There are at least 3 convenient ways to count the number of distinct values contained in a variable: -tab-, -inspect-, and -codebook-.

tab varname, nofreq
display r(r)

The option nofreq supresses the reporting of the frequency table. Besides displaying output in the results window, Stata stores the results of some commands so that you can use them in subsequent commands. Results of r-class commands, such as -tab-, are stored in r(). In the expample above, display r(r) returns the number of rows in the table, that is, the number of unique observations for variable varname. The problem with using -tab- to count the unique number of values is its row limits: 12,000 rows (Stata/MP and Stata/SE), 3,000 rows (Stata/IC), or 500 rows (Small Stata).

inspect varlist
display r(N_unique)

Besides reporting the number of unique values, -inspect- also reports: the number of negative, zero,  positive, and missing values. It also draws a histogram. There is no need for r(N_unique) if the number of unique values is less than or equal to 99 as -inspect- reports the actual number.
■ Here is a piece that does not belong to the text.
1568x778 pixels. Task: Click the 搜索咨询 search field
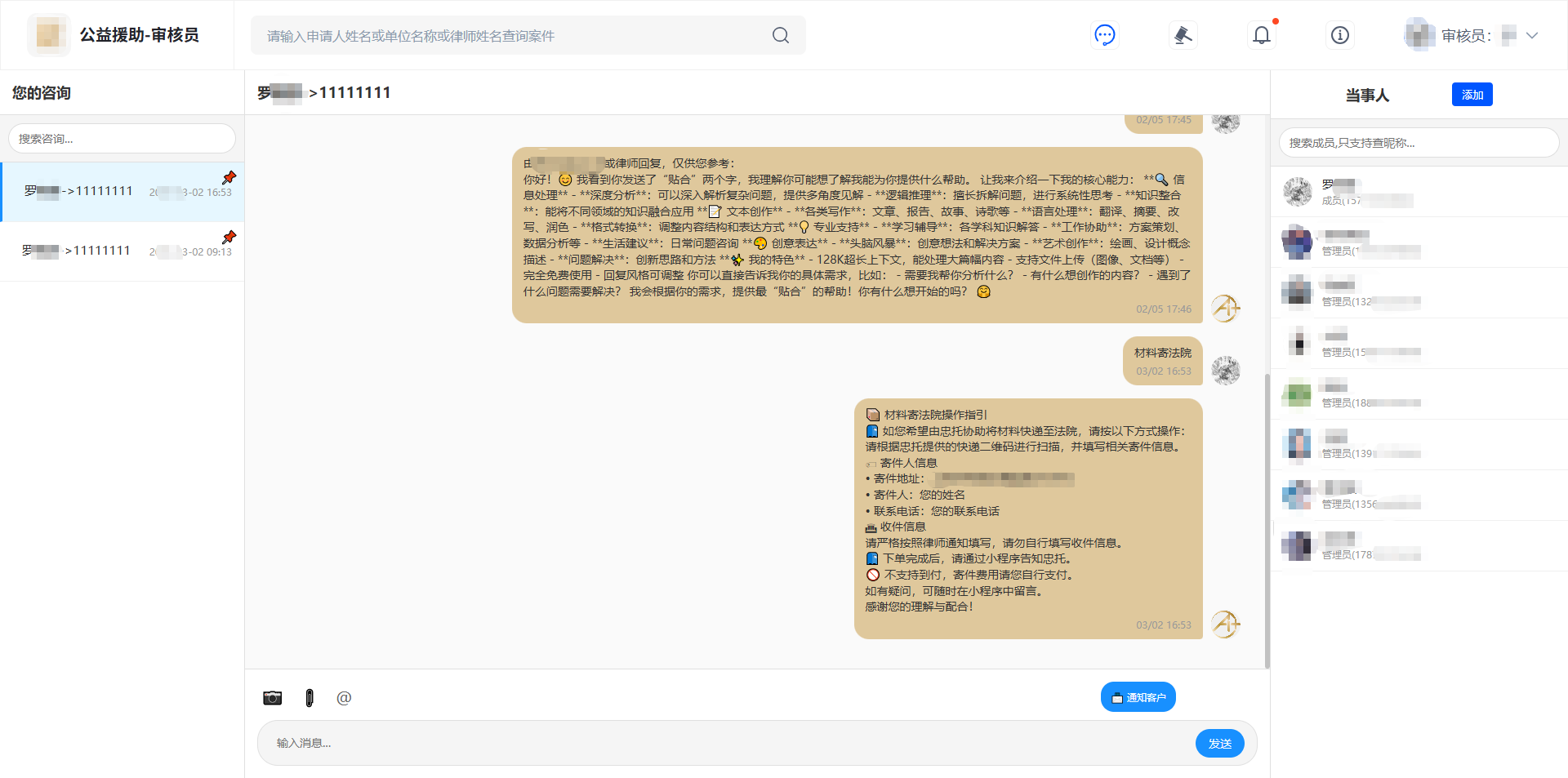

But if the number of unique values is more than 99, it will return “More than 99 unique values”. In this case, you need to type the second line.

codebook varlist

-codebook- also provide other summaries besides unique values: type of variable (numeric, etc), the range of values, mean, standard deviation, missing values, and some percentiles.

Note: If varlist is not specified in -inspect- and -codebook-, the commands will return the reports for all variables.